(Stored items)
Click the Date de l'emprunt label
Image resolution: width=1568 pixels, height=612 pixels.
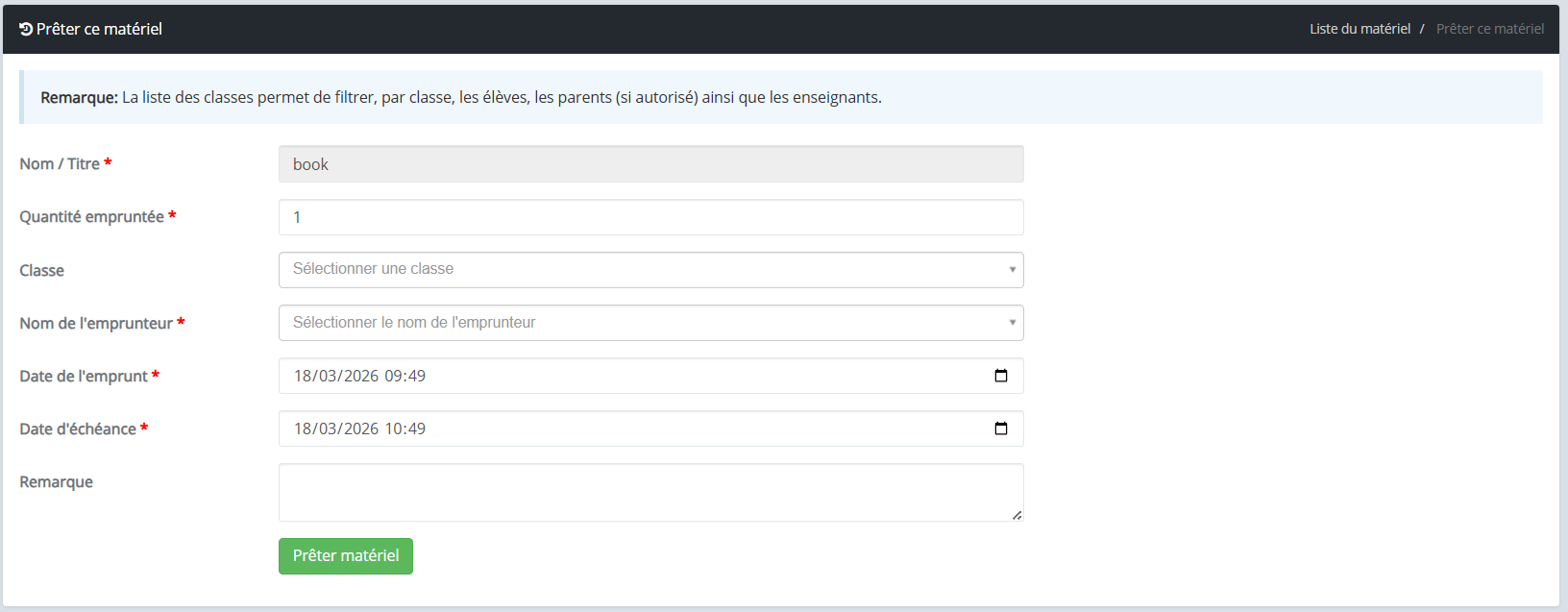click(x=84, y=377)
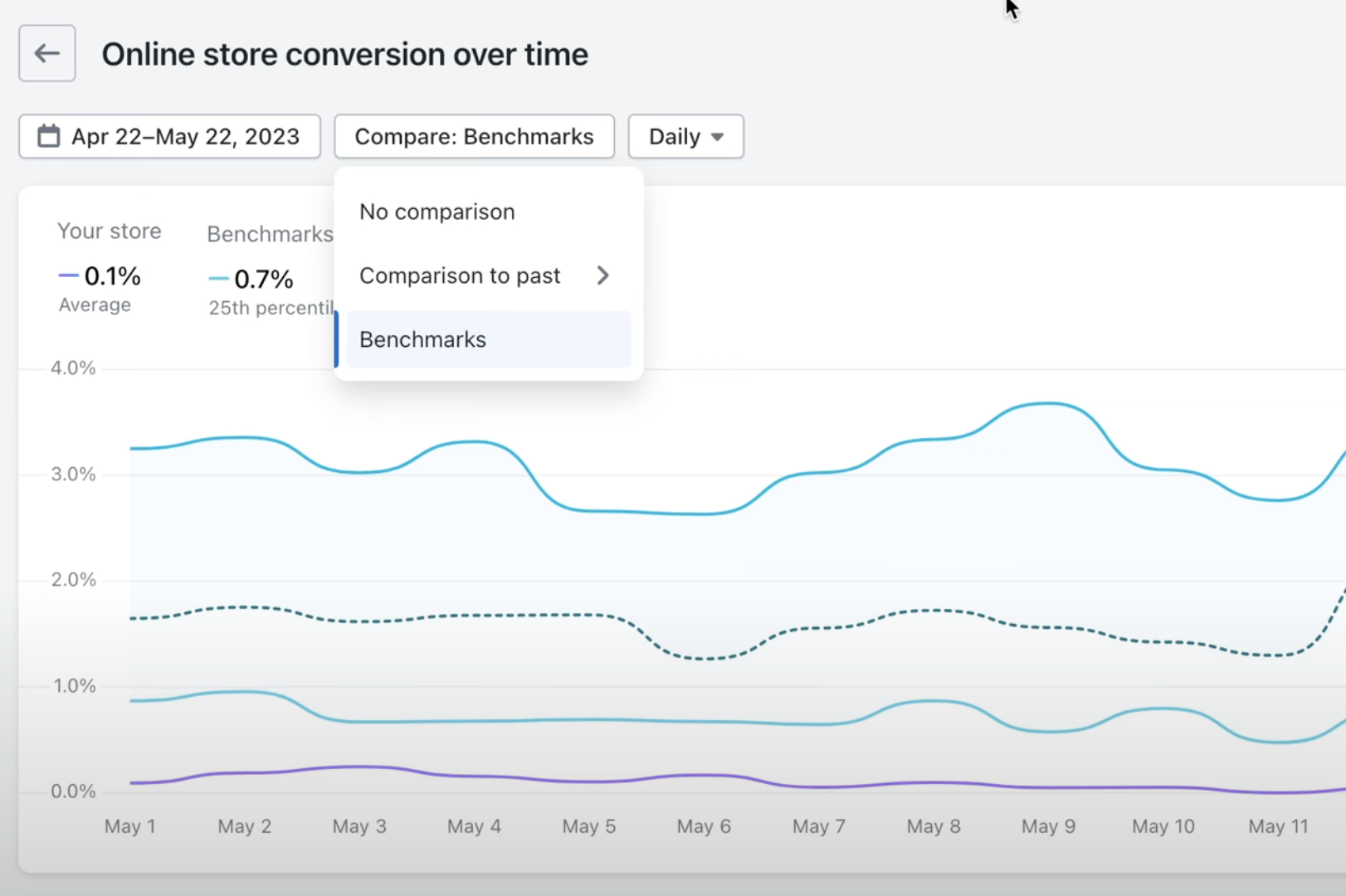Click the 4.0% y-axis label

click(73, 368)
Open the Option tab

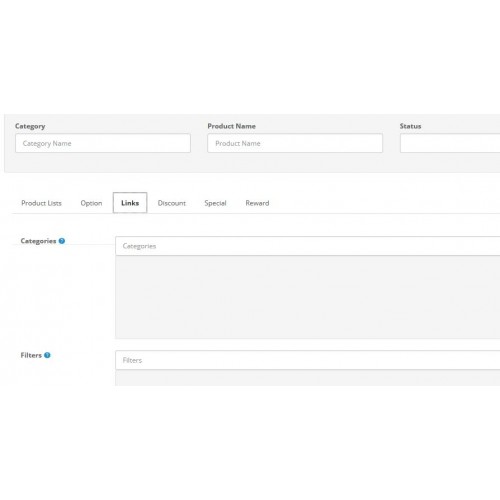[91, 203]
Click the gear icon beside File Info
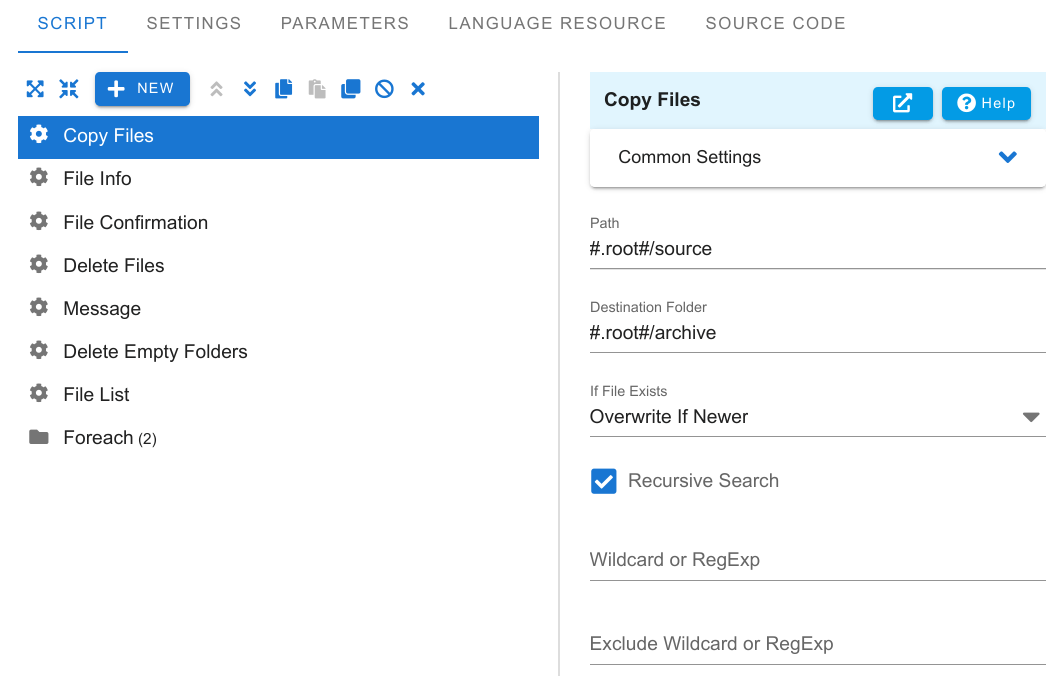1056x676 pixels. 39,178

#### Task details:
From the line that contains "Open the Option tab" to the last line of the data above, inclusive, transcribe every line exactly and only those lines, omitting pictures.

#### Response below:
Open the Option tab

[91, 203]
Click the gear icon beside File Info
1056x676 pixels. 39,178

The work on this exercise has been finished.